Although we adjust our statistical models for several important confounders, we recognize that both depression and dementia are multifactorial and heterogeneous conditions and anticipate that causal factors will be inherently complex. For example, antidepressants may cause weight gain and we cannot quantify how this might affect our estimates. Moreover, given this multifactorial complexity it is important to note that the detected associations in our present study do not imply causality.
Our finding that HT modified the association between depression and dementia should be interpreted with care as HT reporting was limited to baseline use which may have changed throughout follow-up. Also, we do not know the type or dose of HT used which may have influenced our outcomes [44]. Use of HT was not randomized, and HT users may be more likely to seek health care which might influence both outcomes and exposures. We further acknowledge that the findings from the present study are not necessarily generalizable to all other populations. The included population was predominantly Caucasian and representative of the general Danish female nurses at that time, but we expect ethnicity in other populations may play a role and sex differential effects would be expected in a male population.

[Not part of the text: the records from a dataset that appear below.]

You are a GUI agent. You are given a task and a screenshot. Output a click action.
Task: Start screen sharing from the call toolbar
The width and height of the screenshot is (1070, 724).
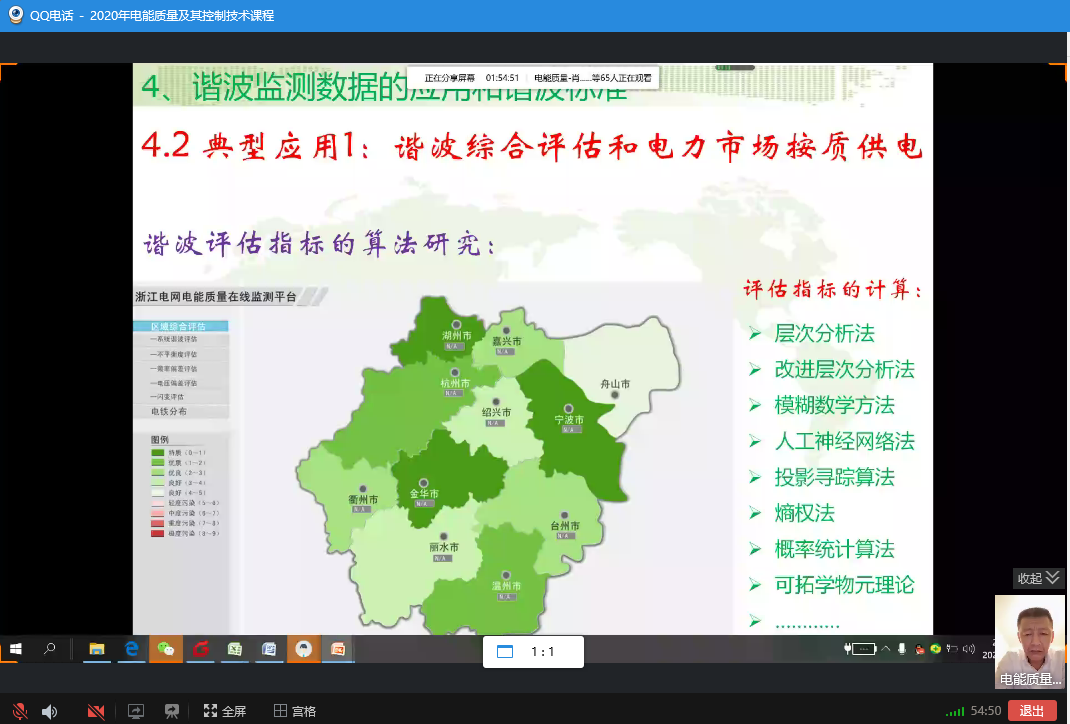[x=136, y=711]
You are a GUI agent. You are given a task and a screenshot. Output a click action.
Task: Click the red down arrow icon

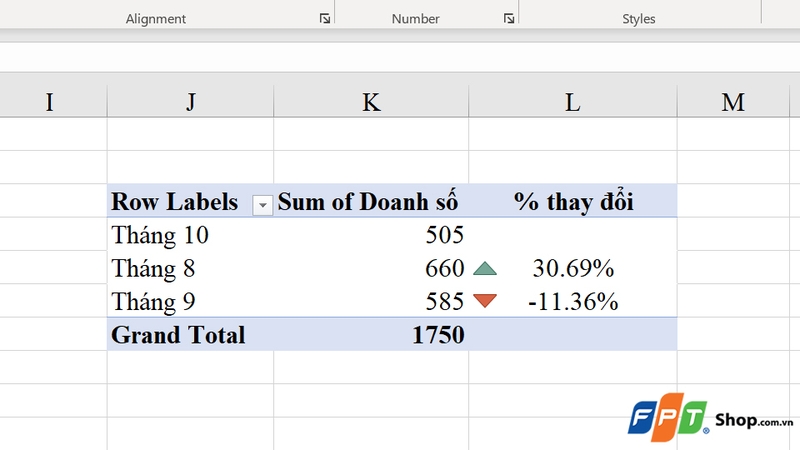[484, 301]
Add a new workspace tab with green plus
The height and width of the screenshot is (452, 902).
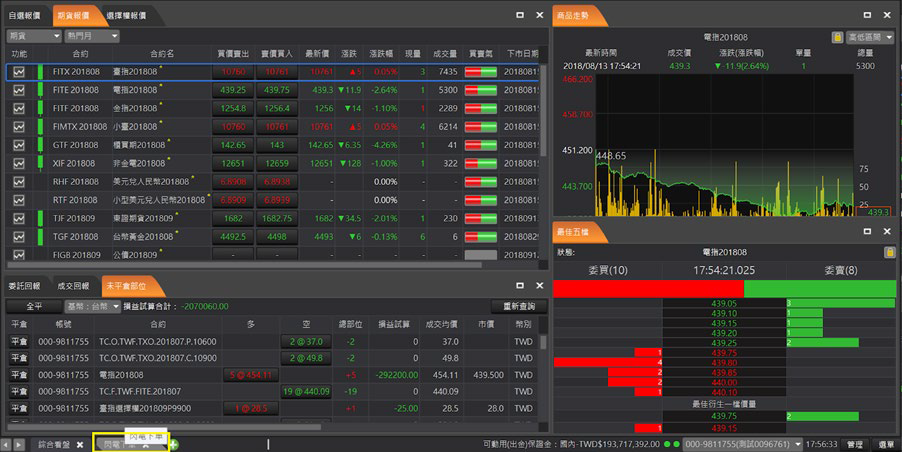click(x=174, y=444)
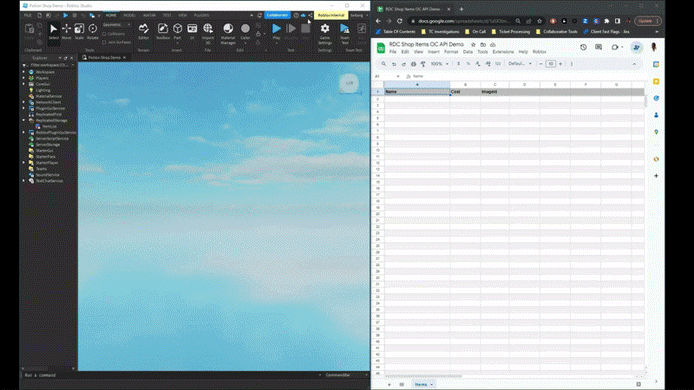Image resolution: width=694 pixels, height=390 pixels.
Task: Open the 100% zoom dropdown
Action: (x=439, y=64)
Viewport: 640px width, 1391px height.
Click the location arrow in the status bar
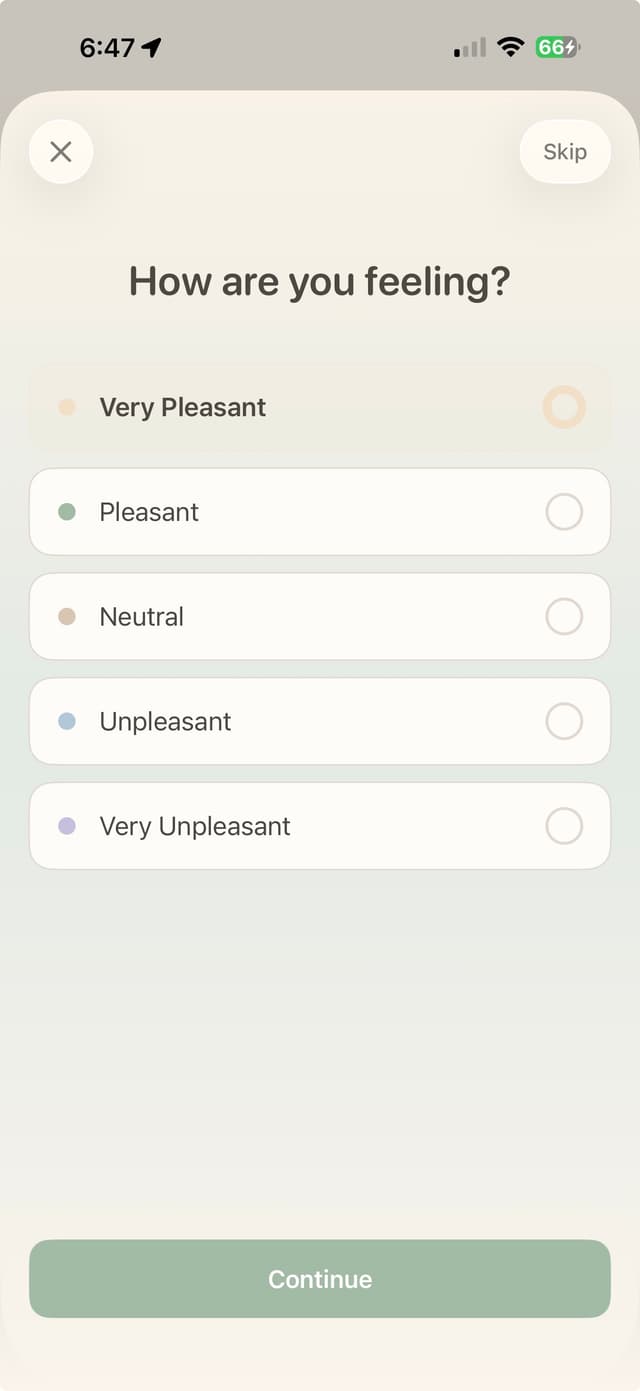[148, 45]
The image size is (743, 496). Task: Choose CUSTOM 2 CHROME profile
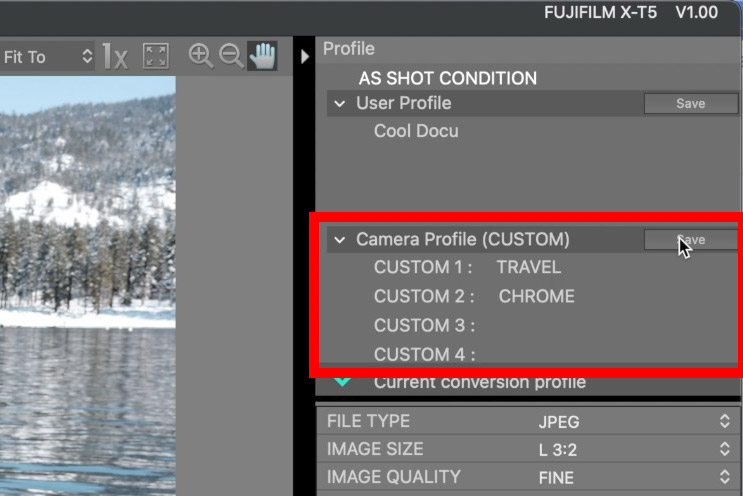pos(474,296)
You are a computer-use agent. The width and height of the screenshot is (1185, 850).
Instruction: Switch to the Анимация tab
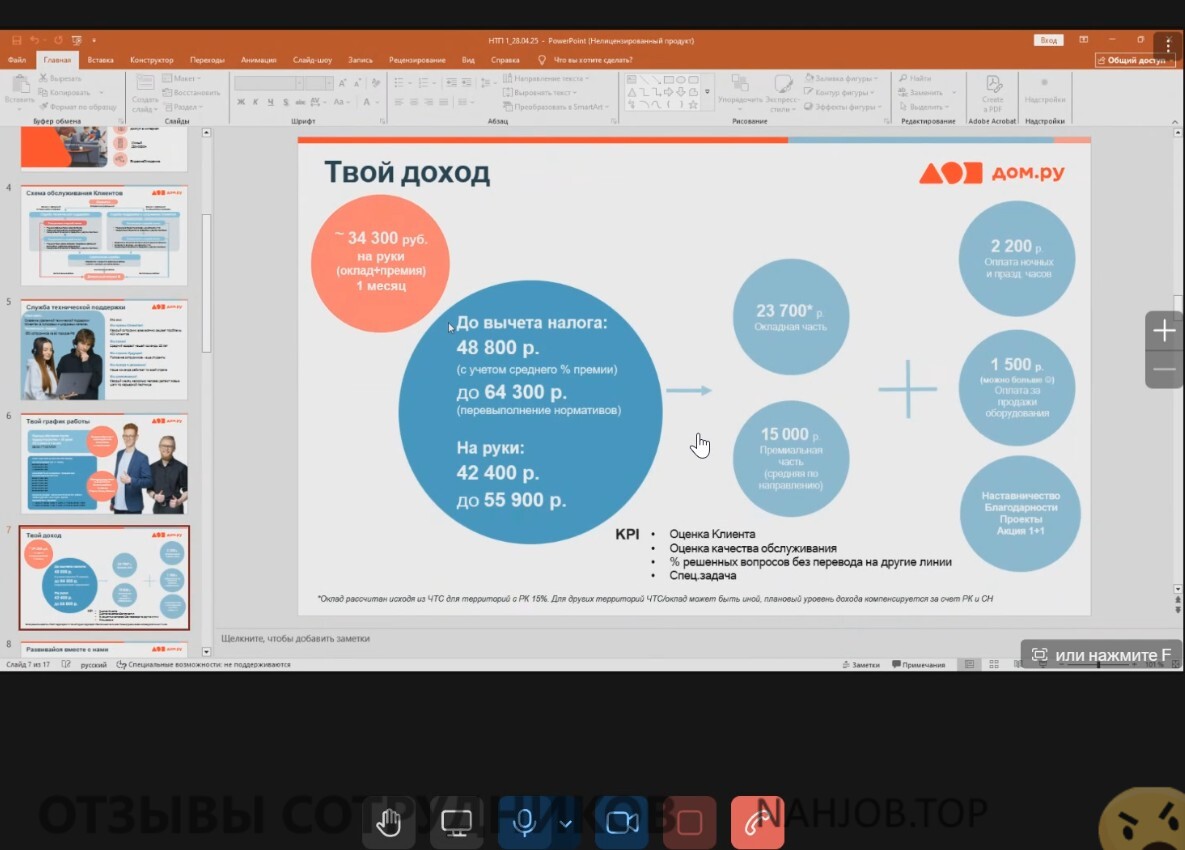[258, 60]
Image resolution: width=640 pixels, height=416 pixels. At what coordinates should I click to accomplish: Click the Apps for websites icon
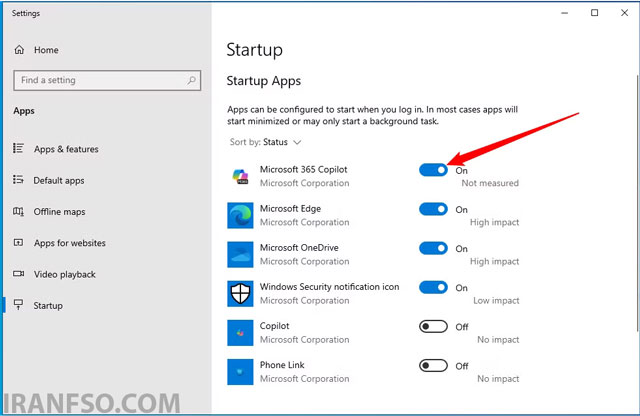pyautogui.click(x=18, y=242)
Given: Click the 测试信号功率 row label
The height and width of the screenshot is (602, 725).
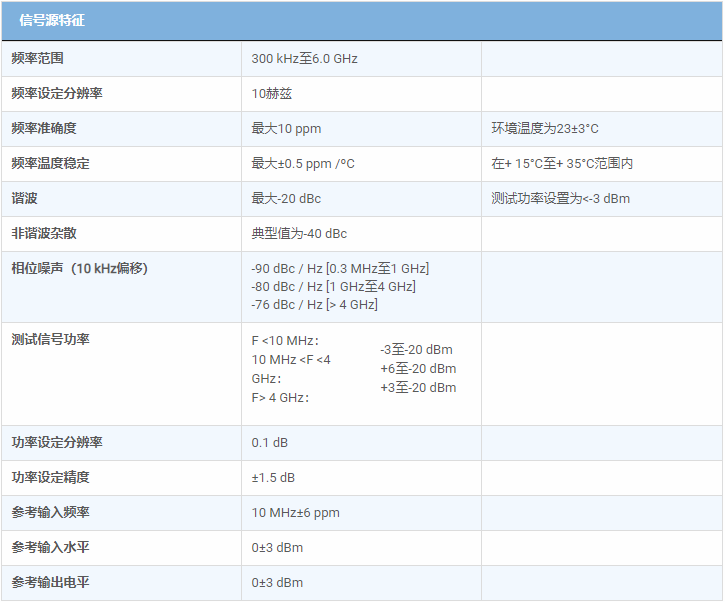Looking at the screenshot, I should (x=50, y=340).
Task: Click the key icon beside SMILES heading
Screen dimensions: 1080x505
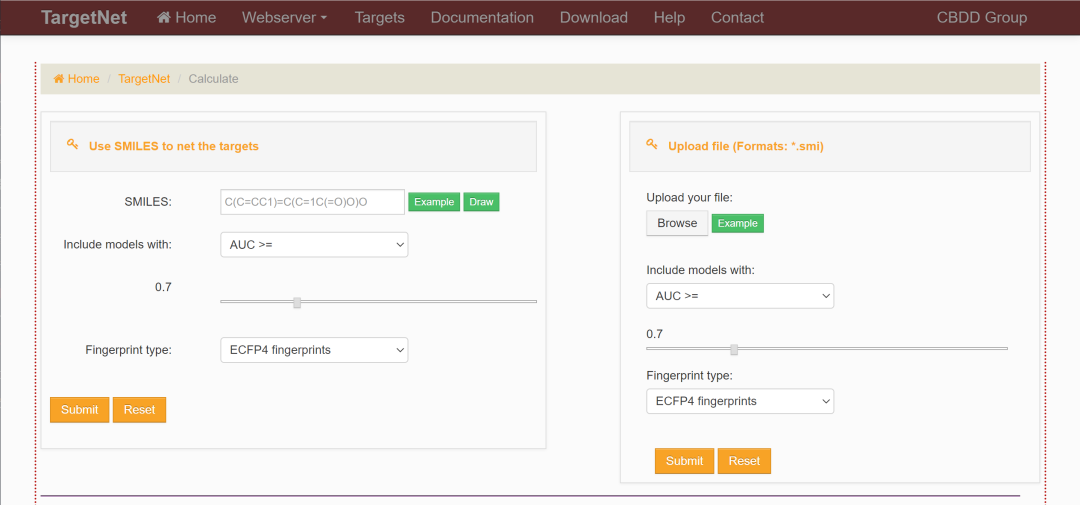Action: 72,145
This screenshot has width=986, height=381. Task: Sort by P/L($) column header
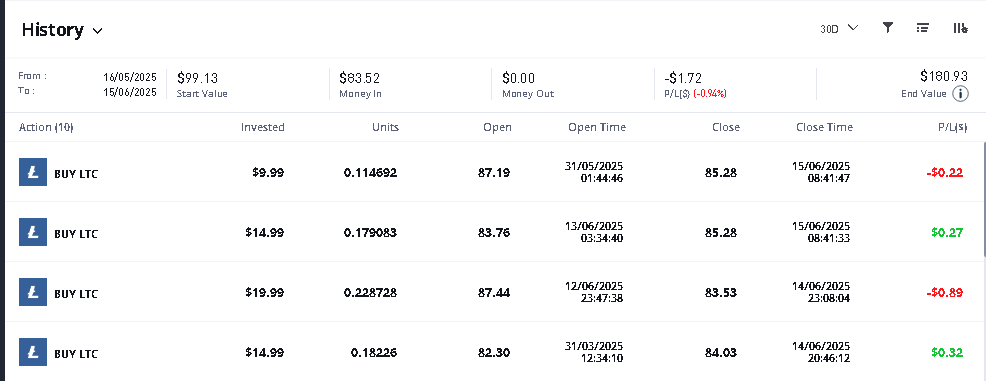[x=952, y=127]
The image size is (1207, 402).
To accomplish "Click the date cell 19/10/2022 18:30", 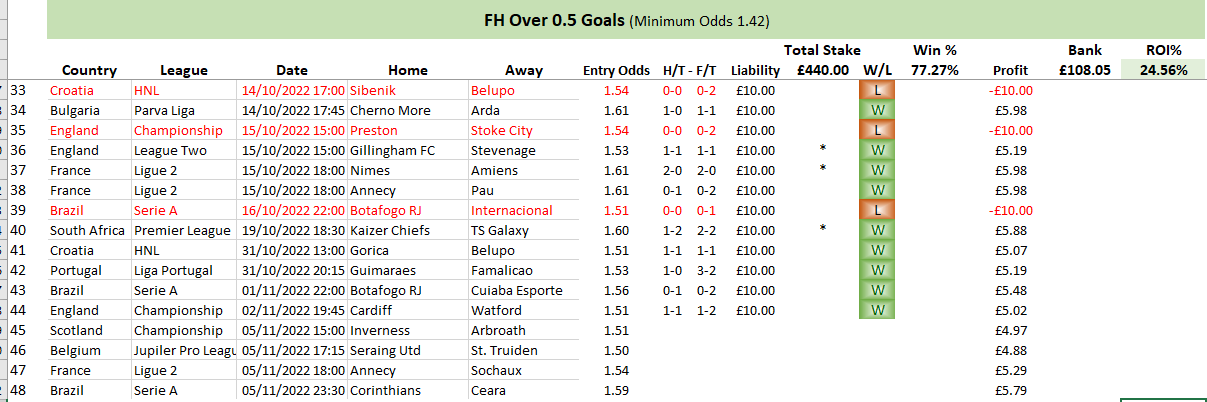I will 292,230.
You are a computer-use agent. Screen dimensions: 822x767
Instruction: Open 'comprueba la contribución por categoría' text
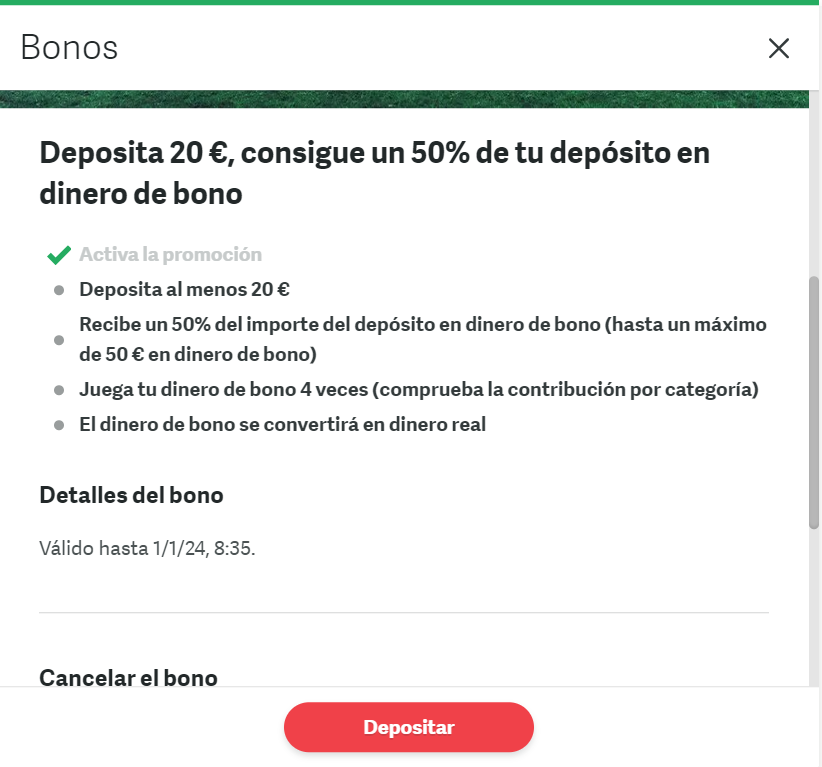tap(565, 390)
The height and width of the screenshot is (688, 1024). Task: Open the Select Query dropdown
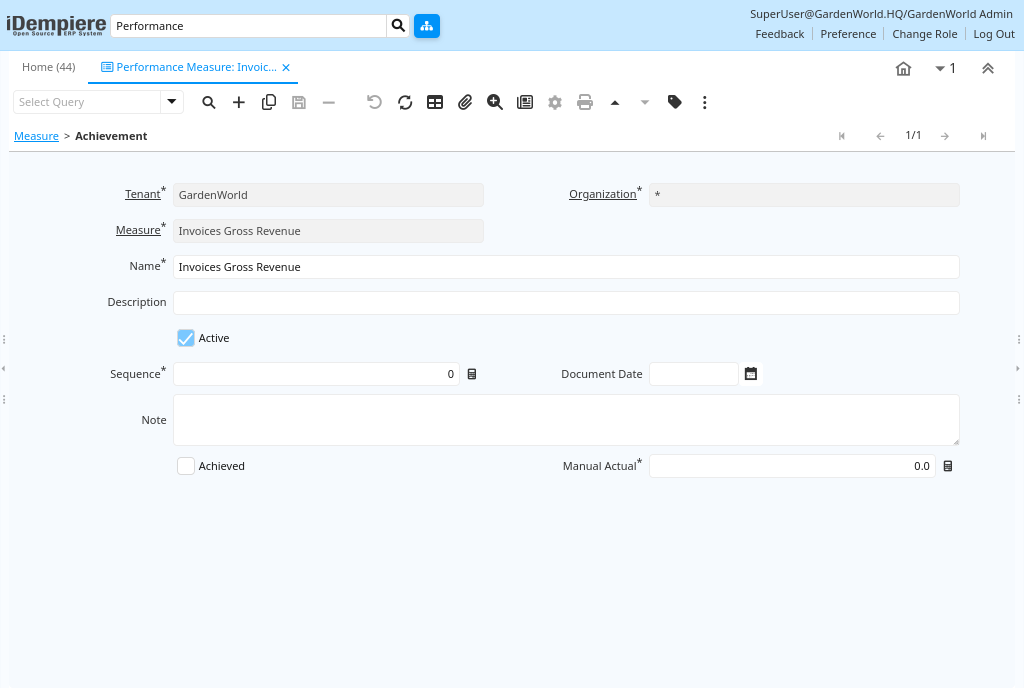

In this large prospective cohort study of female nurses with an average of 23 years of follow up, later life but not midlife depression was associated with a five-fold increased risk of all-cause dementia, with a stronger effect seen for VaD. Future research should aim to elucidate the mechanisms that mediate these associations.
Footnotes
ACKNOWLEDGMENTS
We are extremely grateful to the nurses who took part in this study and the Danish Nurse Cohort Team for cohort coordination and data collection. We thank the Danish Nurse Cohort steering group for approving our access to the data.
FUNDING
The research being reported in this publication was funded by The Health Foundation of Denmark (Helsefonden, Grant no. 19-B-0077). The funding covered salaries for Trine Koch Hueg and Elvira Bräuner. Martha Hickey is supported by a NHMRC Investigator Grant (ID number 1193838). Kaarin Anstey is supported by ARC Laureate Fellowship FL190100011. The funding bodies played no role in the design, collection, analysis, or interpretation of data; in the writing of the manuscript; or in the decision to submit the manuscript for publication.
CONFLICT OF INTEREST
Kaarin J. Anstey is an Editorial Board Member of this journal but was not involved in the peer-review process nor had access to any information regarding its peer-review.
DATA AVAILABILITY
Data used in the present study is governed and maintained centrally by the Danish Data Health Authority and data access is regulated by European Union General Data Protection Regulations. Data are not publicly available and anonymized data can only be accessed after approval by the Danish Data Health Authority and the Danish Data Protection Agency.